● **Records contained in a dataset**
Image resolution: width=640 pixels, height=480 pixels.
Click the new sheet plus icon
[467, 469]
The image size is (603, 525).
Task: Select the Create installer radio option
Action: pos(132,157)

● **About this exercise**
Retype every record above exactly as it appears.

● **Solution for this exercise**
Image resolution: width=640 pixels, height=480 pixels.
Click the new sheet plus icon
[467, 469]
The image size is (603, 525).
Task: Select the Create installer radio option
Action: pos(132,157)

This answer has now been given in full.